Histological analysis of biopsy material from clinical material has identified RSV-infected cells that have undergone fusion in the lower airway and that resemble syncytia . However, it is not clear if these clinical manifestations are identical to the syncytia that is observed in tissue culture. Irrespective, our analysis indicates that syncytia formation is not a direct consequence of virus transmission in the cell monolayer, but that they arise due to indirect virus-induced effects on the cell physiology that follows advanced infection in the monolayer. The F-protein initiates fusion of the virus envelope and cell membrane during the process of virus entry into non-infected cells. Therefore F protein membrane fusion would be expected to mediate the initial phase of virus transmission that leads to the formation of the virus-infected cell clusters. The absence of syncytia formation during this early phase in virus transmission suggests that although virus-induced membrane fusion may contribute to syncytium formation during the later of infection, it may not be the cause of syncytium formation. Changes in cell physiology that follow extensive virus infection may make a greater contribution towards the gross changes in cell monolayer morphology (i.e. syncytium) that are observed at the advanced stages of virus infection. We have not performed an extensive examination of the signaling networks that are activated in this low moi cell infection model. However in the infected cell clusters we have detected that activation of at least 3 signaling pathways that are implicated in mediating changes in cell physiology. This suggests that these signaling pathways may also play a role in syncytium formation at the advanced stages of virus infection, and their formation is an indirect consequence of cell-to-cell virus transmission. In this context, activation of MAPKp38 and JNK signaling pathways following RSV infection can cause cell monolayer disruption by inducing changes in cell membrane properties .
DNA fragmentation occurs at the late stage of apoptosis and necrosis  and TUNEL staining in the cell monolayers at 4 and 5 dpi are consistent with RSV-induced cell death at the advanced stages of infection The DNA fragmentation also correlated the increased presence of syncytia formation in the cell monolayer. RSV being able to block apoptosis by PI3K-dependant signaling pathway involving the down-stream effectors AKT and GSK , and interestingly RSV virus filament formation and transmission requires activated PI3K . This suggests that cellular changes required for virus particle formation may also prevent cell death during this critical stage of the virus replication cycle. However, TUNEL staining by itself is not able to distinguish between the DNA fragmentation that occurs due to apoptosis or necrosis . Apoptotic cells are characterized by having an intact cell membrane, but the TB-exclusion and LDH assays indicated significant loss of membrane integrity in the RSV-infected cell monolayer starting from 3 dpi. The loss of membrane integrity (from 3 dpi) preceded the DNA fragmentation (at 4 and 5 dpi), and it is not clear if changes in membrane permeability induce cellular changes that eventually leads to cell death. Since DNA fragmentation in a cell with an intact cell membrane is a feature of apoptosis, this suggested that the cell death is due to necrosis rather than by apoptosis.
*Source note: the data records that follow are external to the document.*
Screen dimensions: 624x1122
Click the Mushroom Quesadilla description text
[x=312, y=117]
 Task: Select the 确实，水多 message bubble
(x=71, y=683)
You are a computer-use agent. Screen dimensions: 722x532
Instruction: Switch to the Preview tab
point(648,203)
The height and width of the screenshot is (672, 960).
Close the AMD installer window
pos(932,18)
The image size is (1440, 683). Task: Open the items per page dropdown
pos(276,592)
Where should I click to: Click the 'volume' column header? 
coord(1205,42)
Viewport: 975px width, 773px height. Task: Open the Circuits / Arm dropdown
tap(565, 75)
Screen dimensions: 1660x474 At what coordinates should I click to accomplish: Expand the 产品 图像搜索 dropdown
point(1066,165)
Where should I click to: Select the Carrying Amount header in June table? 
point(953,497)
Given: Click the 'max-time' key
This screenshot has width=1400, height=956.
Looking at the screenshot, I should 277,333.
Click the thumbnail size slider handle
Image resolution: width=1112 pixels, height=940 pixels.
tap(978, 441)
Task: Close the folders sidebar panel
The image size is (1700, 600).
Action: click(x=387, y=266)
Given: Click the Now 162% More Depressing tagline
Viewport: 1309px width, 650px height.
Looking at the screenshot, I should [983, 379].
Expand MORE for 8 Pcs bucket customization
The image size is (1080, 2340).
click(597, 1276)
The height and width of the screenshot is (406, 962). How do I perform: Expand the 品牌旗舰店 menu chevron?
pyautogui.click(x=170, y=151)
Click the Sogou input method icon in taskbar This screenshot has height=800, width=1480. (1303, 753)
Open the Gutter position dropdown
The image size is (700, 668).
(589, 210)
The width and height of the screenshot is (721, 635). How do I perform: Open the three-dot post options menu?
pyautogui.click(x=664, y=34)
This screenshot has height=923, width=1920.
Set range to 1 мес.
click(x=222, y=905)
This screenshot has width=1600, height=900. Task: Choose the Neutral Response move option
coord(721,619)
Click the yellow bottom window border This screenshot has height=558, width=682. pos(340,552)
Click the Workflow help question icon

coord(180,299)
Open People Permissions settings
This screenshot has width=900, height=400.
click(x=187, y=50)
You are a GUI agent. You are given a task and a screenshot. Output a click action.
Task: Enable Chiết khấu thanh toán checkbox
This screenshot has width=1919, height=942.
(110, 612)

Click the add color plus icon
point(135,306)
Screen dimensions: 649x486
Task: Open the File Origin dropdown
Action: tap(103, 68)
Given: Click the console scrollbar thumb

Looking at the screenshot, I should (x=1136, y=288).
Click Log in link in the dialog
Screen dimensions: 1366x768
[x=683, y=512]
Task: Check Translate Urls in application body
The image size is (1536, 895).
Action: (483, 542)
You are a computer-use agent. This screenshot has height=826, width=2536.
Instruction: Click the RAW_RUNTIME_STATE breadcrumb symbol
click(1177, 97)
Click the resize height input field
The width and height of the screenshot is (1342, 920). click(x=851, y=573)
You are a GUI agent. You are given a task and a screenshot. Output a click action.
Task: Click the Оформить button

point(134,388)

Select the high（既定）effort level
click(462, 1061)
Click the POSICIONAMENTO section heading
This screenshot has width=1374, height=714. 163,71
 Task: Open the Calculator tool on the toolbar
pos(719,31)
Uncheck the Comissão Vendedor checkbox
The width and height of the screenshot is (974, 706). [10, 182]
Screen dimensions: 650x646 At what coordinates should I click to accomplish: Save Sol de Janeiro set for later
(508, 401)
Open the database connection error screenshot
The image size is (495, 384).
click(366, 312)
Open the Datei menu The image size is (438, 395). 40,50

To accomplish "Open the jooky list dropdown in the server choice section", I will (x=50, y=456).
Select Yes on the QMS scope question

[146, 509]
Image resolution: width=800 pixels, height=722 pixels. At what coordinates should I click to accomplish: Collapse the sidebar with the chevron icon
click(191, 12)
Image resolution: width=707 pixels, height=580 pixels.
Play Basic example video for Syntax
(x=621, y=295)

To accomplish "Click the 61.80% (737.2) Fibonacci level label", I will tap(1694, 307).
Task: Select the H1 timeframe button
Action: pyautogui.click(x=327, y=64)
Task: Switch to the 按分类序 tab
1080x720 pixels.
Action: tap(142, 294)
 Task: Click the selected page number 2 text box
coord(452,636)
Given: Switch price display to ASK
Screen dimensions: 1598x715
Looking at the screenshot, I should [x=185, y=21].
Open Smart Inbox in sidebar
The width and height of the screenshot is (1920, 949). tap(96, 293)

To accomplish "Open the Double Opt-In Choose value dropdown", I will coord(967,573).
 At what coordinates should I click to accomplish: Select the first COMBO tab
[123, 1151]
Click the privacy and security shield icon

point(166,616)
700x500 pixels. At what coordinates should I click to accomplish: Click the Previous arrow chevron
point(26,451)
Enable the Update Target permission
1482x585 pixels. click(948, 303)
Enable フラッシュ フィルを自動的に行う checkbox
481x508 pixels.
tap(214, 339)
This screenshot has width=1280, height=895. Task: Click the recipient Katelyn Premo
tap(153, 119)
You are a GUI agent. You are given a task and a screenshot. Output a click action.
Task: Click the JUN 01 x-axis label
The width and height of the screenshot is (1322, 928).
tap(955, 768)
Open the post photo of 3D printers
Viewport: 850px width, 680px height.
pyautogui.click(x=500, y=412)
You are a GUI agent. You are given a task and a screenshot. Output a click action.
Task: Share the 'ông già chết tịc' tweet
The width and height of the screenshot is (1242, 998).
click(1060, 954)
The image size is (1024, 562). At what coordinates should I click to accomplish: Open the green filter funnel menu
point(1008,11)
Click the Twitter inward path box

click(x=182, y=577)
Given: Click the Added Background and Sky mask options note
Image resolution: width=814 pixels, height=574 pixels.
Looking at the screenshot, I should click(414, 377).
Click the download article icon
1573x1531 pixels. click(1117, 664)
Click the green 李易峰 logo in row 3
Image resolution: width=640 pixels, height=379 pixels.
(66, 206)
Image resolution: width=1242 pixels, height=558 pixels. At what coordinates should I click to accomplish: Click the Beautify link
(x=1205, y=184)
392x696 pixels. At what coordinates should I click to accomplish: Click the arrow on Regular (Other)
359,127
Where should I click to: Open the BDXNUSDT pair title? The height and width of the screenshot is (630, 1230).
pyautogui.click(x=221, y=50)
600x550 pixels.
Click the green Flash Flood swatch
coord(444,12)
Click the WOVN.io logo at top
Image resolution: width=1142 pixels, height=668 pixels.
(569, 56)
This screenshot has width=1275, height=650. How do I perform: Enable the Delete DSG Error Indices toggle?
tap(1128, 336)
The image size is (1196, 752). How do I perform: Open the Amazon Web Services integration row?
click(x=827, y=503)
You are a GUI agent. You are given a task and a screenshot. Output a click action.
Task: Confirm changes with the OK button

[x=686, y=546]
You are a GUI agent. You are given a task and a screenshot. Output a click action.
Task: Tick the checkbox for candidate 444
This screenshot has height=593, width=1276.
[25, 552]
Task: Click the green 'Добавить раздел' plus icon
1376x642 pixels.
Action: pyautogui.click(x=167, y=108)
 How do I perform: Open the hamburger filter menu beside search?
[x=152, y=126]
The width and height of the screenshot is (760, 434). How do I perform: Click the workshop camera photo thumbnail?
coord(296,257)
Purified cell-free RSV particles obtained from permissive cell lines (e.g. HEp2 cells) are usually harvested at the advanced stage of infection when typically there is considerable CPE and cell damage. Furthermore, this process usually requires additional biochemical procedures that facilitate the mechanical release of the budding virus from the infected cells. These cell-released virus particles typically exhibit pleomorphic morphology when they are examined by electron microscopy. Similar pleomorphic RSV particles can also be detected in clinical material (e.g. nasopharyngeal aspirates) following natural infection. On the basis of our low moi cell infection model we can therefore speculate that pleomorphic cell-free virus particles that are present in nasopharyngeal aspirates may also arise due to extensive cell death in tissue following multiple cycles of virus replication. The precise mechanism of RSV transmission from the upper to lower airways of humans has not yet been clearly defined. In the clinical scenario localized virus transmission in the upper airway followed by virus-induced cytotoxicity and the release of virus particles due to the general deterioration of infected cells could provide a mechanism for the dissemination of infectious virus particles; from the initial site of infection to other distant tissues (e.g. located in the lower airway). In addition, RSV transmission between individuals can occur through infected respiratory secretions via fomites , and it is reasonable to speculate that the cell-free virus within fomites could provide a mechanism for RSV transmission between infected and non-infected individuals. This implies that blocking the initial localized virus transmission should reduce syncytium formation and the level of cell-free virus, and as a consequence reduce virus dissemination and transmission. This hypothesis will require further examination in primary cell culture systems that more correctly mimic situation in the infected host (e.g. ).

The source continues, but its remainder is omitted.